I do have worries around organisation. He has adhd and loses things all the time. I currently sort and check all of his school stuff. I've explained to him what it will be like regarding timetables, homework, etc but I don't think he fully grasps how different it will be. Plus he absolutely hates doing homework, and only has it once a week currently. He sees school and home as two completely seperate things. He usually goes straight out to play as soon as he finishes school. I anticipate a lot of battles with him over homework and I think he will forget to take a lot of things into school. I will try to help him as much as I can at first. Also worrying about bullying etc

Dixiechickonhols · 27/06/2022 12:58

The road safety thing is a big thing. Children can’t accurately judge car speed until 10/11 and covid may have reduced opportunities for them to be out alone getting experience crossing roads. A girl I know was hit by a bus near school distracted with her friends (thankfully ok)

Dixiechickonhols · 27/06/2022 13:06

I’d also say don’t spend too much on a school bag before they start they are very school specific. One local school all the girls have swapped to handbag style by October whereas other school a mile away all still use backpacks.
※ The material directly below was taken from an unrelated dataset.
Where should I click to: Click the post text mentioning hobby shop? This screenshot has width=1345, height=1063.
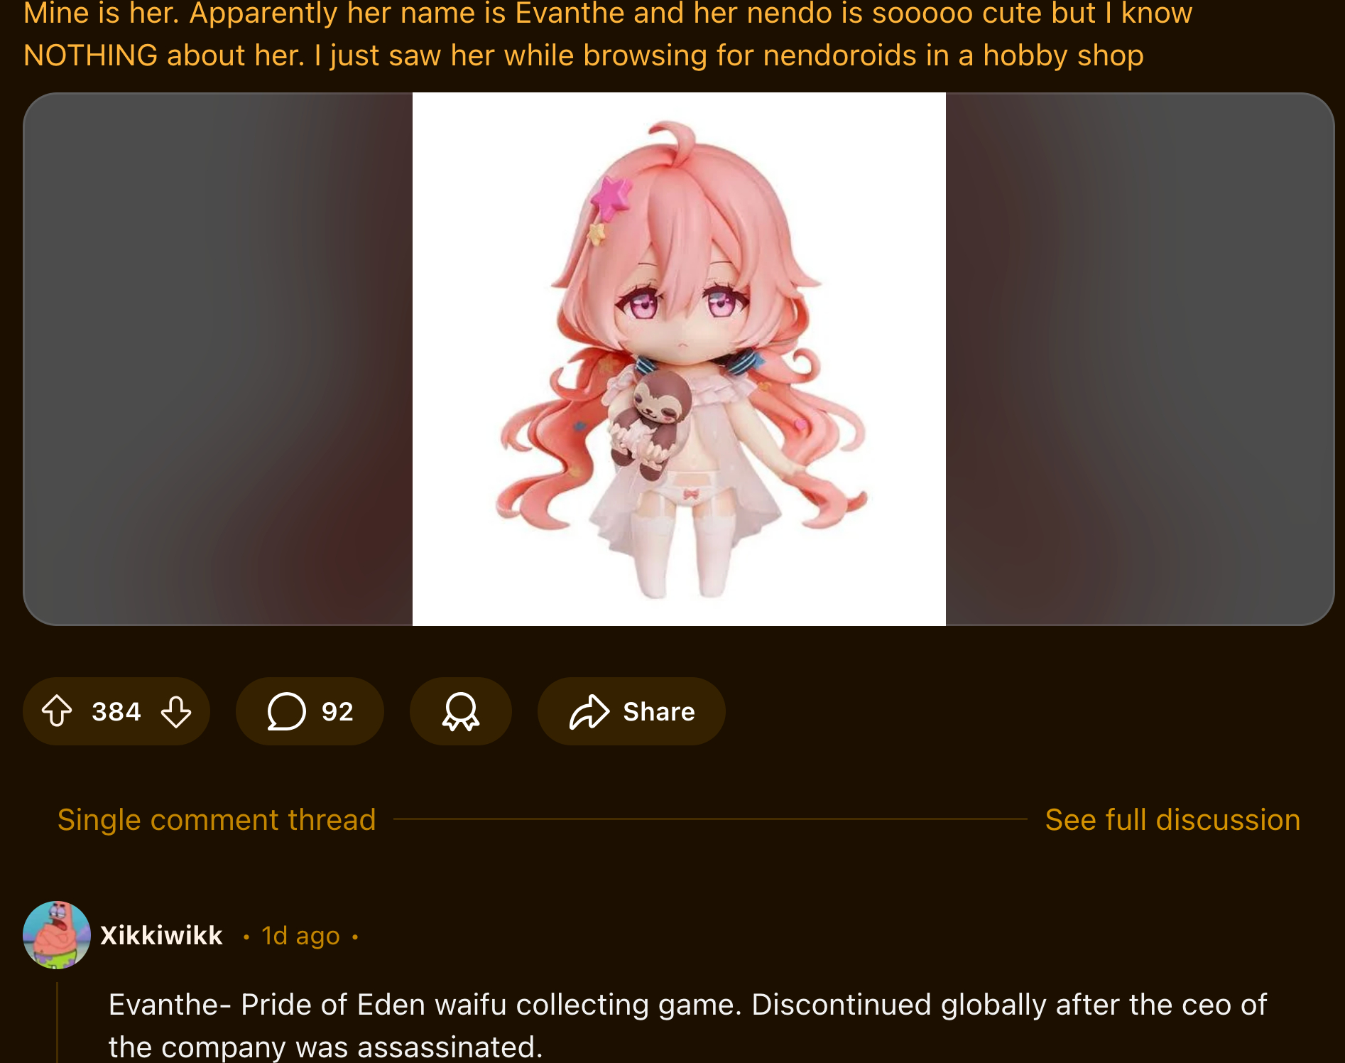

TeenPlusCat · 27/06/2022 13:35

@Isolatedandfrustrated It might be worth asking if your school does a homework club at either lunch or after school.
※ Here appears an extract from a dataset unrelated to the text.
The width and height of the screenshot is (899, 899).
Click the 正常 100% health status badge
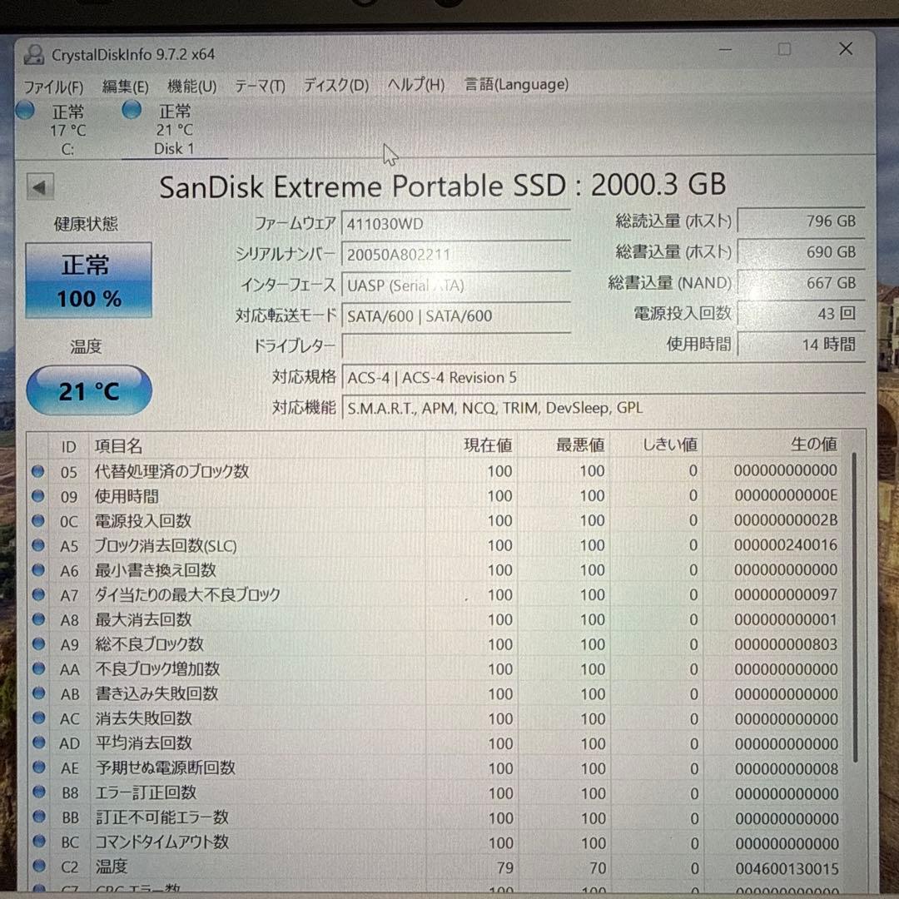point(88,279)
11Hawkins · 27/06/2022 14:22

Great thread.

My son is starting year 7 in a specialist school so don't need to worry about travel as he'll be picked up by taxi and dropped off.
I am a bit worried about bloody shoe laces though! He can't do them will a specialist school help him or expect him to be able to do them? 🙈 of all things... it's shoe laces ffs!
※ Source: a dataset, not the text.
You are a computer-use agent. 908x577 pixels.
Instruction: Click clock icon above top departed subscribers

Dixiechickonhols · 27/06/2022 14:26

11Hawkins if it’s a school for pupils with additional needs I’m sure they will. Or are Velcro or slip on an option?

Dixiechickonhols · 27/06/2022 14:32

If they are buying lunch at school make clear spend limits I know some yr 7 burnt through cash - toasties at break, drinks, lunch and dessert.

11Hawkins · 27/06/2022 14:34

Dixiechickonhols · 27/06/2022 14:26

11Hawkins if it’s a school for pupils with additional needs I’m sure they will. Or are Velcro or slip on an option?

I could get him rubber laces 🤔 that's a good point. Thank you. Think I'd like to have a back up just incase.

MermaidSwimmer · 27/06/2022 14:45

@11Hawkins i use triathlon style elastic laces in my trainer shoes all the time just pull them on / off. My DD had these in year 5, but went to some pull on black skechers this year as she finds laces very fiddly (ASD)

whathobby · 27/06/2022 14:53

What is the Father Christmas line that people use please?